***** PROVIDED MATERIAL

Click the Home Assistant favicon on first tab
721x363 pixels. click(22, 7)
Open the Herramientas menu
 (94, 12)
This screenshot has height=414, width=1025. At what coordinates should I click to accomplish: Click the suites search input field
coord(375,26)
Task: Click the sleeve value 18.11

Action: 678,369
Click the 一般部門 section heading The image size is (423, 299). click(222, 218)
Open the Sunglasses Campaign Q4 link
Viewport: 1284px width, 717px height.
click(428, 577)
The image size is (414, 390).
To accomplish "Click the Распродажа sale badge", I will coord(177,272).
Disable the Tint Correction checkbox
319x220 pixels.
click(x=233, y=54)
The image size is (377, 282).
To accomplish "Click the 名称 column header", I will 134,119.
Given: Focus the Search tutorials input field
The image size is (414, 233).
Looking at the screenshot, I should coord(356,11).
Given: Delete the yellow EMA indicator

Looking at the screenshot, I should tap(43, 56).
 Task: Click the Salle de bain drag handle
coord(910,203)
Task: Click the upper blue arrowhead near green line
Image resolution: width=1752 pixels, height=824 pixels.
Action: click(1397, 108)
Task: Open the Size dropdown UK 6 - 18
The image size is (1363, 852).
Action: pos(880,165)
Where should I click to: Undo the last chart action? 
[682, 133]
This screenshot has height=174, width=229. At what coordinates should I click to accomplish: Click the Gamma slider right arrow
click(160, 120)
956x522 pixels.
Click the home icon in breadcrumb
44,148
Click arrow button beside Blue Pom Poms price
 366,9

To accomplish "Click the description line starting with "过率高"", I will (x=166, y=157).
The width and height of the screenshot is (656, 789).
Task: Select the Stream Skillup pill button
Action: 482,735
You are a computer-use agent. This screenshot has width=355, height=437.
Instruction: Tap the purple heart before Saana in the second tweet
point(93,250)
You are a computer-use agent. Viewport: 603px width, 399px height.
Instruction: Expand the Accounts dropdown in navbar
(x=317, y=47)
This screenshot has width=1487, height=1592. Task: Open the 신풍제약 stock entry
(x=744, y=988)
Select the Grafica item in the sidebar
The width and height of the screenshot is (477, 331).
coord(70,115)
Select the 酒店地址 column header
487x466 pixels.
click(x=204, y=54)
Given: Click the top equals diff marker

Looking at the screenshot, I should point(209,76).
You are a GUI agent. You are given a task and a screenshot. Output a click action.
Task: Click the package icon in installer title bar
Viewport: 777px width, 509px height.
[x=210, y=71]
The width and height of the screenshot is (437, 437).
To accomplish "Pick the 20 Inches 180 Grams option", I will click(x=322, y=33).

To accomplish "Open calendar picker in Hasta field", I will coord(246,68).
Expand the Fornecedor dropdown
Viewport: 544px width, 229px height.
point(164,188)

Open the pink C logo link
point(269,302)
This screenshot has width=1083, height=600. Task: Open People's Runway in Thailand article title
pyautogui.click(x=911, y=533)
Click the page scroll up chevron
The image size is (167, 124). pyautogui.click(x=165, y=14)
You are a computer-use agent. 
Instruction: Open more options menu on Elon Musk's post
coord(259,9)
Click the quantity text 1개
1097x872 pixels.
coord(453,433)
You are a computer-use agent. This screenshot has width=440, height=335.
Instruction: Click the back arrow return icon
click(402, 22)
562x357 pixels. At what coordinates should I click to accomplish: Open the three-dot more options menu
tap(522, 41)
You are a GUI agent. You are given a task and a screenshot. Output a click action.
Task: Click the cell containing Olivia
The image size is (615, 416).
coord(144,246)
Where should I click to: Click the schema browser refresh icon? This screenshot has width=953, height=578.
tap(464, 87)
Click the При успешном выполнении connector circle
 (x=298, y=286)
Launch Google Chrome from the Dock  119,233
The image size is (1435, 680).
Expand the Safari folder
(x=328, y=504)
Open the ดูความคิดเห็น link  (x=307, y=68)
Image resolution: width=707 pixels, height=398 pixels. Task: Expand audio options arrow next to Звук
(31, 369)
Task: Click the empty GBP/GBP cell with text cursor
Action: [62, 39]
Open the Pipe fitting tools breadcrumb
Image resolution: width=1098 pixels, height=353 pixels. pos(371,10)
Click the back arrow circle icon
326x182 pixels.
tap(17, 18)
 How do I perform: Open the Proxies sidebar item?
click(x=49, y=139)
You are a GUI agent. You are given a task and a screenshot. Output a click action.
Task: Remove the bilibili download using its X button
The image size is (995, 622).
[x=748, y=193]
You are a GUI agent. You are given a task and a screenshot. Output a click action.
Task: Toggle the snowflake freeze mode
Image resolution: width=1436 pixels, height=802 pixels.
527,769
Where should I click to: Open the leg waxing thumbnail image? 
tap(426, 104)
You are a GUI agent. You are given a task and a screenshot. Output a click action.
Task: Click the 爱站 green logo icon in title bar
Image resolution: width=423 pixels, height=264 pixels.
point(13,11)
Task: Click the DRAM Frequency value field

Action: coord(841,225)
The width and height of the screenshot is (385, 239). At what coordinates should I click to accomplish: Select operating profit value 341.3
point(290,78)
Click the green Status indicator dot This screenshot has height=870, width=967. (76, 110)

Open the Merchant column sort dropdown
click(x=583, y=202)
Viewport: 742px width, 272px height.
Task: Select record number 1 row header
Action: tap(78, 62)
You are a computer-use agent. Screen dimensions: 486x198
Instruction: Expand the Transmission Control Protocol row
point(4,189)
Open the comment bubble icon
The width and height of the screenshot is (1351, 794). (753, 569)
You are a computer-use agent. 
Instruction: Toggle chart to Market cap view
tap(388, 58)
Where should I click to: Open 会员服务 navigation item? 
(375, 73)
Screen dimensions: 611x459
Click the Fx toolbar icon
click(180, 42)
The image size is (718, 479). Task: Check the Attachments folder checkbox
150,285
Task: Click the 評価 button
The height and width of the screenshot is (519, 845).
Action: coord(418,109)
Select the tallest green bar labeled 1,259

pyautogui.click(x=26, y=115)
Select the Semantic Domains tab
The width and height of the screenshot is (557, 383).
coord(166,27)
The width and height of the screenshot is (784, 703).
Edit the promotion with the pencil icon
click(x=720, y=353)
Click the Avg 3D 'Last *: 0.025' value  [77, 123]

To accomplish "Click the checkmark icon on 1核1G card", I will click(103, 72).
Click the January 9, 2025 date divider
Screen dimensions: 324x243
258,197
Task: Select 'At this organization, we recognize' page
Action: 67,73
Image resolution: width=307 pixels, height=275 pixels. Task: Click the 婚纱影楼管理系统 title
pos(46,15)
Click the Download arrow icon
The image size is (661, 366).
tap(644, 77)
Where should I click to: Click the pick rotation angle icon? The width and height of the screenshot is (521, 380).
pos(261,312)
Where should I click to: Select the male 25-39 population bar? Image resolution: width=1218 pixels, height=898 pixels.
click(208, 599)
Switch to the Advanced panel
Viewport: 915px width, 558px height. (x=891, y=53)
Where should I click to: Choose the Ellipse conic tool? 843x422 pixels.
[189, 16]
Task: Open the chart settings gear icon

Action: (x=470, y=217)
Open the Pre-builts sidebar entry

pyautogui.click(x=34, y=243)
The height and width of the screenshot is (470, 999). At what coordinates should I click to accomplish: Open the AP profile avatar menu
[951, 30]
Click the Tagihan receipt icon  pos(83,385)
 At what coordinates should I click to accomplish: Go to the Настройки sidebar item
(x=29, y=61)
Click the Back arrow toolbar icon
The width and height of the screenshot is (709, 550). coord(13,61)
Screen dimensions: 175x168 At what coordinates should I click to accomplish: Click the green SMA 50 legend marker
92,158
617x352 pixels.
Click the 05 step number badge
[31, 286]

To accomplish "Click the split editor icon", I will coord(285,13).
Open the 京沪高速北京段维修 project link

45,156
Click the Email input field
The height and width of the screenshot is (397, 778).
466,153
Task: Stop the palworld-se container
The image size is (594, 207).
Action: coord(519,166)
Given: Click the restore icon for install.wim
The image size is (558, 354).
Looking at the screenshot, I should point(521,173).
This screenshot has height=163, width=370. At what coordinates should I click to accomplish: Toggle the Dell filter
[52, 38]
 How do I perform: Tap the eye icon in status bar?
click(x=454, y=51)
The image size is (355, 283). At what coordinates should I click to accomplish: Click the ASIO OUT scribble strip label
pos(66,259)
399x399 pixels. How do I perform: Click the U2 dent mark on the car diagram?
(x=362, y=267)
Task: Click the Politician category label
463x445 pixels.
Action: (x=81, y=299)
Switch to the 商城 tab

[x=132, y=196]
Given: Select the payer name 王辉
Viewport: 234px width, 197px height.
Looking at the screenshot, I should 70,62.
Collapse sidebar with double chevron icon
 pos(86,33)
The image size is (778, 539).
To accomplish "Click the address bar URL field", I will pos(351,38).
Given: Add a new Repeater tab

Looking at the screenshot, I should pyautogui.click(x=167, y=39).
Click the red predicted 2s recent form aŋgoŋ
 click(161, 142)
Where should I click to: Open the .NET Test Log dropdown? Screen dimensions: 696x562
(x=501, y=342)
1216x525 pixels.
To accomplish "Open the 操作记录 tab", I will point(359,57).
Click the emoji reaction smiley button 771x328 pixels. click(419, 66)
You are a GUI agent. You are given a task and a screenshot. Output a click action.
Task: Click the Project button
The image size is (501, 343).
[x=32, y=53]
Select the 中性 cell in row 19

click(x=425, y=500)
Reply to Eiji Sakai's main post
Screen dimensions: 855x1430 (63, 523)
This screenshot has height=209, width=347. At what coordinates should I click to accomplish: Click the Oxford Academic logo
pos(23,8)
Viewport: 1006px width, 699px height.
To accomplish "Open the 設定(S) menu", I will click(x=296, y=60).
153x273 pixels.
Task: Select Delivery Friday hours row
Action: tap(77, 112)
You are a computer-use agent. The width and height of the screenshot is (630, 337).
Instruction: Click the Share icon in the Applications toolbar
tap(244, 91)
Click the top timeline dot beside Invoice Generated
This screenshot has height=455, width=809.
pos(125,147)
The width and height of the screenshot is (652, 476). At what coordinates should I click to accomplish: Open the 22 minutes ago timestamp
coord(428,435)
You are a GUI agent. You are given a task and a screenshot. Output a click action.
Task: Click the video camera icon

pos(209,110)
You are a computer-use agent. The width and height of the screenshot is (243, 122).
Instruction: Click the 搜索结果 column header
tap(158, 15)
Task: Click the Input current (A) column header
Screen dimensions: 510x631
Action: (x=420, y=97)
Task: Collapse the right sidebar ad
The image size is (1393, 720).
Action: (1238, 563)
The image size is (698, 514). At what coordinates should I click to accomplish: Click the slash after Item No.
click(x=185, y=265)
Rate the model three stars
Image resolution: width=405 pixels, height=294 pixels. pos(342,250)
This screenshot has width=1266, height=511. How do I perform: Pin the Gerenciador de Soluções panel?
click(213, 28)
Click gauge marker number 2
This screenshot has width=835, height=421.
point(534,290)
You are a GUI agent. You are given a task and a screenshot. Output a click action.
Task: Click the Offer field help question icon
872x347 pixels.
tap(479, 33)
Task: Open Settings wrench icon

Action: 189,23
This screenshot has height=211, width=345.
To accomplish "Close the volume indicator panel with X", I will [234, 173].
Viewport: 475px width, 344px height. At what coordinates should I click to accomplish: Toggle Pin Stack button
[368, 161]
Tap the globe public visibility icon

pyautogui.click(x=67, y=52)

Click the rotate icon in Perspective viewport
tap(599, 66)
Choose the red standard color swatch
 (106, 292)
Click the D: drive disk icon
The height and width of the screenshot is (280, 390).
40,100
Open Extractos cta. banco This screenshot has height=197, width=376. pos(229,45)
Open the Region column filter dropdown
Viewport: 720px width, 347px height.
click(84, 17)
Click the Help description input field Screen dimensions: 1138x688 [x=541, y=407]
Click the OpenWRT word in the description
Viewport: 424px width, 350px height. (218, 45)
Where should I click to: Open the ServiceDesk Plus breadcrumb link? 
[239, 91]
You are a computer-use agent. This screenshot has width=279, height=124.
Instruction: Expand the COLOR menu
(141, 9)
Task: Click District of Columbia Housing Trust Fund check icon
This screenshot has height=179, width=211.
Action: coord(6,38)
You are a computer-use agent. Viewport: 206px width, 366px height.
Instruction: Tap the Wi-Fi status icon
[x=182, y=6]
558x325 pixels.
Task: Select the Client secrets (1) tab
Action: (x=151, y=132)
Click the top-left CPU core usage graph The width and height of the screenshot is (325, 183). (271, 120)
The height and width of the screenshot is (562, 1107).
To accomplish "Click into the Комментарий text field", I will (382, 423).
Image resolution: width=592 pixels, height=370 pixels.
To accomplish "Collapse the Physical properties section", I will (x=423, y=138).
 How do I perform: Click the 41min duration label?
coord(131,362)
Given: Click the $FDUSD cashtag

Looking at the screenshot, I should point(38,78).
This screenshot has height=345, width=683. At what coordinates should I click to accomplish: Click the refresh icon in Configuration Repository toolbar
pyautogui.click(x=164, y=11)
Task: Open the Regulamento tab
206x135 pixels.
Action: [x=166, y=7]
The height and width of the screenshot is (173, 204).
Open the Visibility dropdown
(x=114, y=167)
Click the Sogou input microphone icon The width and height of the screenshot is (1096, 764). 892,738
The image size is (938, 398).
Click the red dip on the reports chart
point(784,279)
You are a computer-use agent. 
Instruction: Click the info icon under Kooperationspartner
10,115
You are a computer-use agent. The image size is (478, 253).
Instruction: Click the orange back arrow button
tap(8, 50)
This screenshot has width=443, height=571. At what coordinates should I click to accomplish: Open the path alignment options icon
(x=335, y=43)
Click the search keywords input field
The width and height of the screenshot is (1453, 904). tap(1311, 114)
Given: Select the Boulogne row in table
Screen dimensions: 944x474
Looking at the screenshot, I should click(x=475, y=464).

**********

● **EXERCISE INSTRUCTIONS**: Output the lines above between the one holding "Click the Back arrow toolbar icon" and the one holding "Task: Click the Politician category label", inclusive, with nothing before or after them.

● **ANSWER TO THE PROBLEM**:
Click the Back arrow toolbar icon
The width and height of the screenshot is (709, 550). coord(13,61)
Screen dimensions: 175x168 At what coordinates should I click to accomplish: Click the green SMA 50 legend marker
92,158
617x352 pixels.
Click the 05 step number badge
[31, 286]

To accomplish "Click the split editor icon", I will coord(285,13).
Open the 京沪高速北京段维修 project link

45,156
Click the Email input field
The height and width of the screenshot is (397, 778).
466,153
Task: Stop the palworld-se container
The image size is (594, 207).
Action: coord(519,166)
Given: Click the restore icon for install.wim
The image size is (558, 354).
Looking at the screenshot, I should point(521,173).
This screenshot has height=163, width=370. At what coordinates should I click to accomplish: Toggle the Dell filter
[52, 38]
 How do I perform: Tap the eye icon in status bar?
click(x=454, y=51)
The image size is (355, 283). At what coordinates should I click to accomplish: Click the ASIO OUT scribble strip label
pos(66,259)
399x399 pixels. How do I perform: Click the U2 dent mark on the car diagram?
(x=362, y=267)
Task: Click the Politician category label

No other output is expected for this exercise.